Agricultural firm given liability notice over River Witham pollution
The company responsible for a major pollution incident on the River Witham that killed at least 100,000 fish has been told they must develop plans to restore the river.
The Environment Agency has issued Omex Agriculture Limited with a ‘notice of liability’ under the Environmental Damage (Prevention and Remediation) Regulations 2015, in relation to the release of ammonia into the Lincolnshire river in March 2018.
The notice – only the second the Environment Agency has issued since the regulations came into force - means that the agricultural and fertiliser company is required to submit proposals for repairing the river, after what the agency described as the worst river pollution ever recorded in Lincolnshire.
The ammonia affected the river from Bardney to the Wash, severely impacting the condition of the river and its ecosystems.
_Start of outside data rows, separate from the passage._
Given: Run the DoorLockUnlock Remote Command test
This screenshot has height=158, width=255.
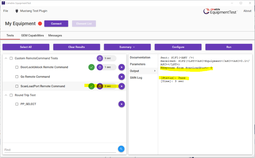Looking at the screenshot, I should tap(122, 67).
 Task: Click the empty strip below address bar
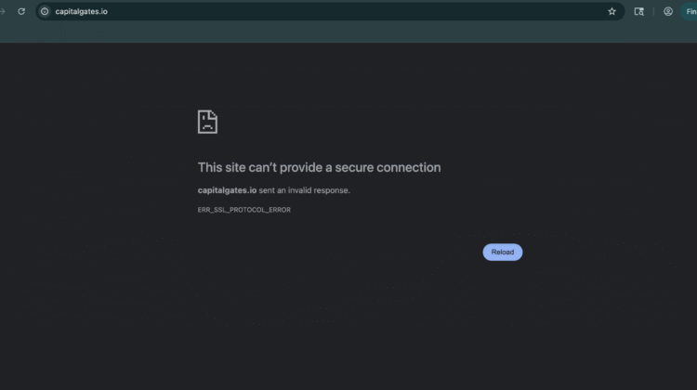click(349, 33)
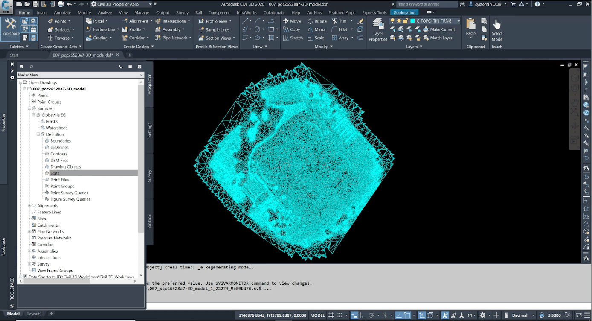Click the Profile View tool
Image resolution: width=592 pixels, height=321 pixels.
click(215, 20)
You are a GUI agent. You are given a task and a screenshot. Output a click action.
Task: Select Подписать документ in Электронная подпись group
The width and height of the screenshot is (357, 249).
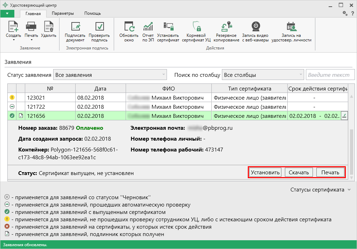pos(74,32)
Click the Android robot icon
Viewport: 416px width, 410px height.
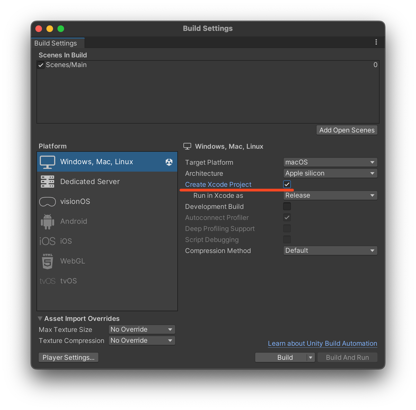click(x=48, y=222)
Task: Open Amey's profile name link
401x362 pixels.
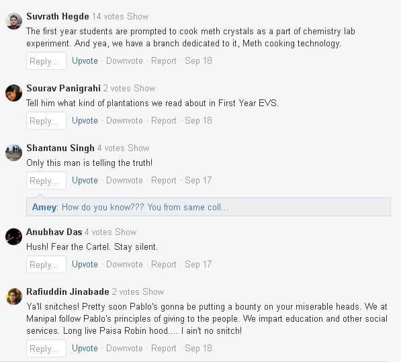Action: (x=44, y=207)
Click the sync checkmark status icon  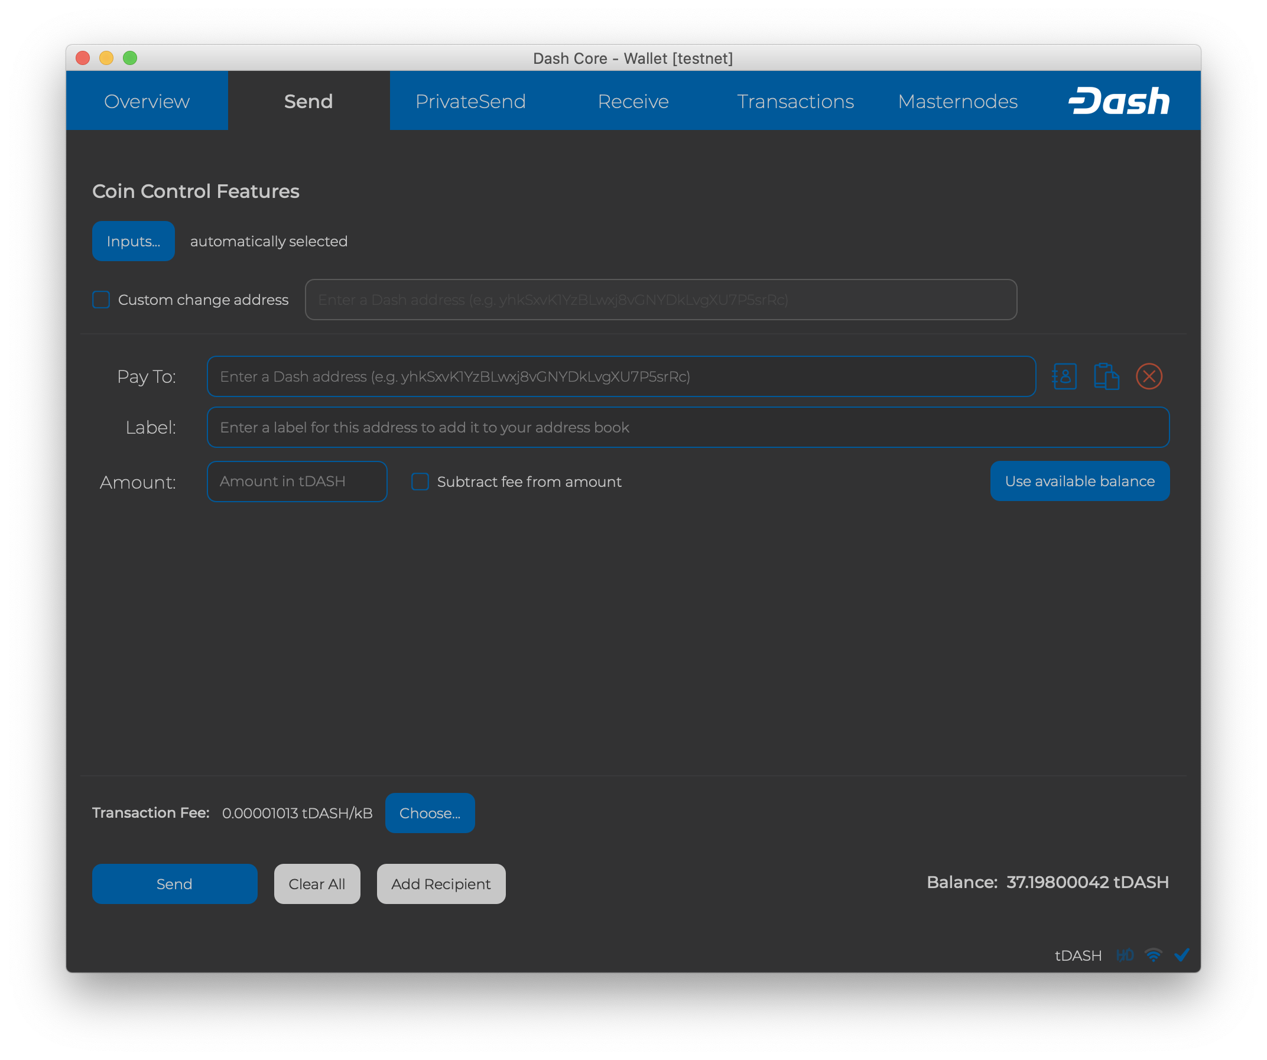1182,954
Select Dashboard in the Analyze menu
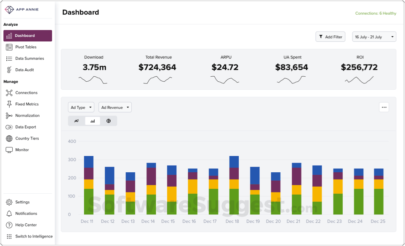 pos(28,36)
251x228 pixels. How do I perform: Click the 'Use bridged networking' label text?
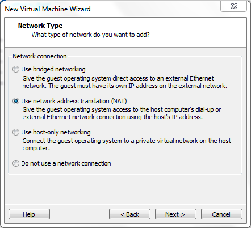[53, 69]
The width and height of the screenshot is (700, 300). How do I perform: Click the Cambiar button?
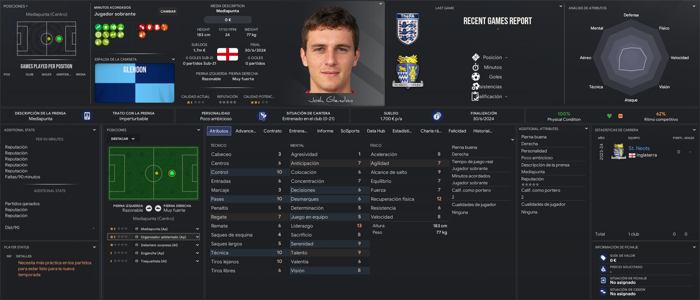168,11
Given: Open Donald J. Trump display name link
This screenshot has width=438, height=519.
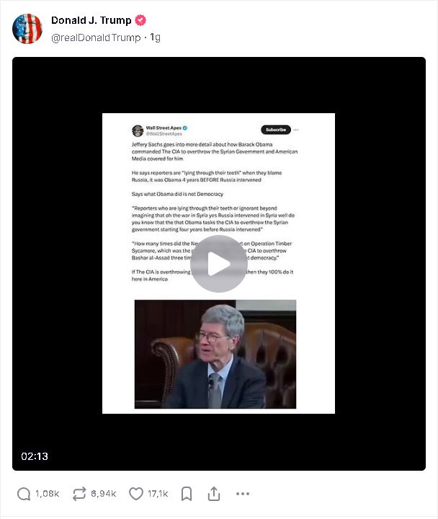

The EA is continuing to investigate the circumstances of the pollution, and will consider further action once the investigation is complete.
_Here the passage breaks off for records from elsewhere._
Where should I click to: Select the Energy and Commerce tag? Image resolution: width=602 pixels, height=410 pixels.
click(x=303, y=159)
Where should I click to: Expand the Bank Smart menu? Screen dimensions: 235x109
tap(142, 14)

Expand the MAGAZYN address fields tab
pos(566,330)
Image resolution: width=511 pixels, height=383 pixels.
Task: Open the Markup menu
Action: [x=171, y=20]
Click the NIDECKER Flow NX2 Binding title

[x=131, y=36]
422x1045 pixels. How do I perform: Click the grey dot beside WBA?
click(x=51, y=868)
Manfai Tang, environment manager at the Environment Agency, said: “We know the pollution had a devastating effect on delicate river ecosystems, and issuing this notice means the process of helping the river recover to its natural, healthy state can start sooner. It’s one way we’re working to protect and improve our environment for local people and wildlife. We look forward to receiving proposals from Omex for review, and working with them to restore the Witham.”
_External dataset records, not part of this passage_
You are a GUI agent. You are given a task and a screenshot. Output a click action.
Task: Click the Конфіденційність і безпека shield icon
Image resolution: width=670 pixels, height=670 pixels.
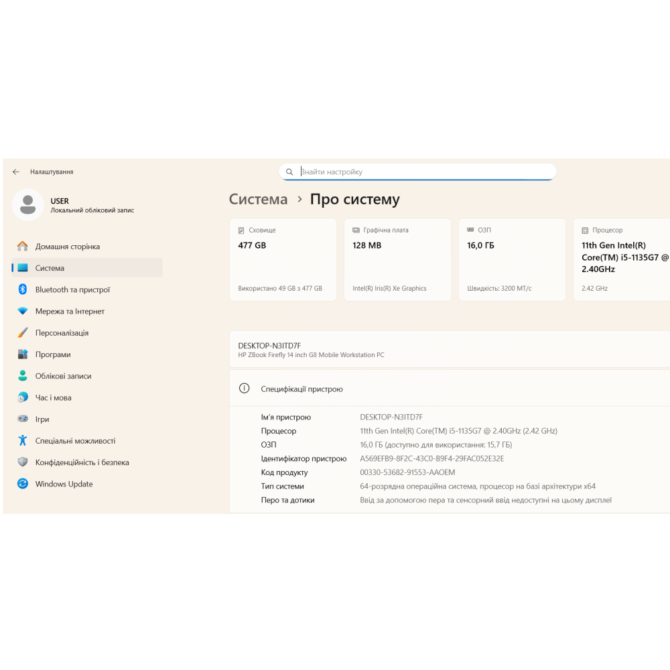(x=23, y=462)
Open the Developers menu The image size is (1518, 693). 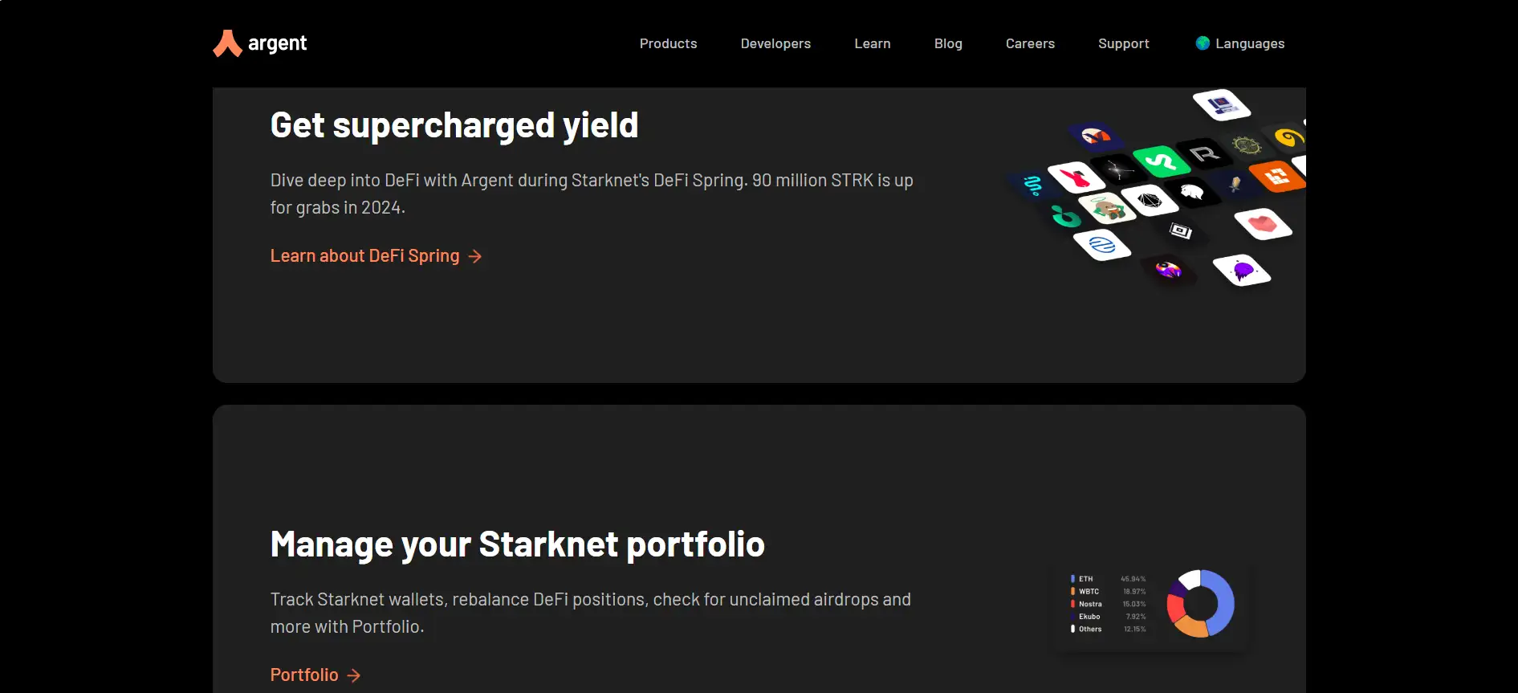click(775, 43)
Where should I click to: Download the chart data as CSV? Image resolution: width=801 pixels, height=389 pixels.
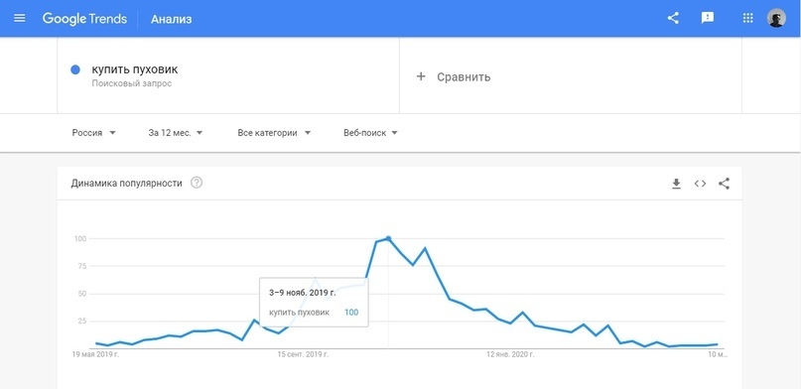pyautogui.click(x=676, y=184)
After the incident, Environment Agency experts and biologists worked tirelessly with other organisations to clean up the pollution and mitigate the damage. Fisheries teams have since re-stocked the river with more than 1.5 million fish larvae, including common bream, roach and tench, plus re-introducing around 40,000 roach and common bream ranging from 30 to 40mm long.
Serving a notice of liability under the Environmental Damage (Prevention and Remediation) Regulations 2015 allows the EA to require a polluter to take steps to remediate the damage done by a pollution incident. Once the notice is served, the recipient has 28 days to lodge an appeal.
The polluter has until mid-January to submit their proposals.